The New York Times
March 9, 2007
By FELICITY BARRINGER
WASHINGTON, March 8 — The director of the Fish and Wildlife Service defended the agency requirement that two employees going to international meetings on the Arctic not discuss climate change, saying diplomatic protocol limited employees to an agreed-on agenda.
Two memorandums written about a week ago and reported by The New York Times and the Web site of The Seattle Post-Intelligencer on Thursday set strict parameters for what the two employees could and could not discuss at meetings in Norway and Russia.

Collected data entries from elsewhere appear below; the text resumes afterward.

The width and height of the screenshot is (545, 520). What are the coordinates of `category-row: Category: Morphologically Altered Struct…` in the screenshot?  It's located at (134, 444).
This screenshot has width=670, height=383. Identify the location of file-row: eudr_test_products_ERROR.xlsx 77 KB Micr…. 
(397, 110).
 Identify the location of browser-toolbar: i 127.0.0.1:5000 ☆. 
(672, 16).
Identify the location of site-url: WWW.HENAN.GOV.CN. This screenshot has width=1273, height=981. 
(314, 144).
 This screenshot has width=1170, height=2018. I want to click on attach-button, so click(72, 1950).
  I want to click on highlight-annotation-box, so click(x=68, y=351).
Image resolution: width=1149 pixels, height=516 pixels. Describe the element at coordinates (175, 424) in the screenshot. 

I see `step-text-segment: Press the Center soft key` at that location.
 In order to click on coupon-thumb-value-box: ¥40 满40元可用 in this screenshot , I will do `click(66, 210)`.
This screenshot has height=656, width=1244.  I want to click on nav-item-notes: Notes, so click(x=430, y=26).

The stipulations that the employees “will not be speaking on or responding to” questions about climate change, polar bears and sea ice are “consistent with staying with our commitment to the other countries to talk about only what’s on the agenda,” said the director of the agency, H. Dale Hall.
One of the two employees, Janet E. Hohn, is scheduled to accompany a delegation to Norway led by Julia Gourley of the State Department at a meeting on conserving Arctic animals and plants.
Tina Kreisher, a spokeswoman for the Interior Department, parent of the wildlife service, said the memorandum did not prohibit Ms. Hahn from talking about climate change “over a beer” but indicated that climate was “not the subject of the agenda.”
The other employee, Craig Perham, an expert on polar bears, was invited by the World Wildlife Fund to help advise villagers along the Siberian coast on avoiding encounters with the bears, said Margaret Williams, director of the Bering Sea program of the fund.
With increasing frequency, polar bears are being found near the villages of the Chukchi in part because their migrations have shifted as warming trends alter the sea ice.
In 2006, after a 15-year-old girl was killed by a marauding bear, the local groups reached out to Russian scientists and the World Wildlife Fund for help, Ms. Williams said. She asked the Fish and Wildlife Service to take along Mr. Perham to seacoast villages less than 250 miles from Alaska to offer his expertise.
A memorandum on Feb. 26 said Mr. Perham “understands the administration’s position on climate change, polar bears and sea ice and will not be speaking on or responding to those issues.”
Mr. Hall, the director, said in an interview Thursday that “these memoranda could have been better worded,” but that requiring strict adherence to a set agenda had “been a longstanding practice.”
Asked for the formal agenda of the Russia meetings, Ms. Williams of the World Wildlife Fund said no such document had been negotiated.
“There was,” she said “an invitation letter from us to the Fish and Wildlife Service. It always talked about human-bear interactions.”
Top-down control of government scientists’ discussions of climate change heated up as an issue last year, after appointees at the National Aeronautics and Space Administration kept journalists from interviewing climate scientists and discouraged news releases on global warming.
The NASA administrator, Michael D. Griffin, ordered a review of policies, culminating in a decision that scientists could speak on science and policy as long as they did not say they spoke for the agency.
In April, John H. Marburger III, President Bush’s science adviser, sent the new NASA policy to more than 12 agencies, including the Interior Department, urging them to follow suit.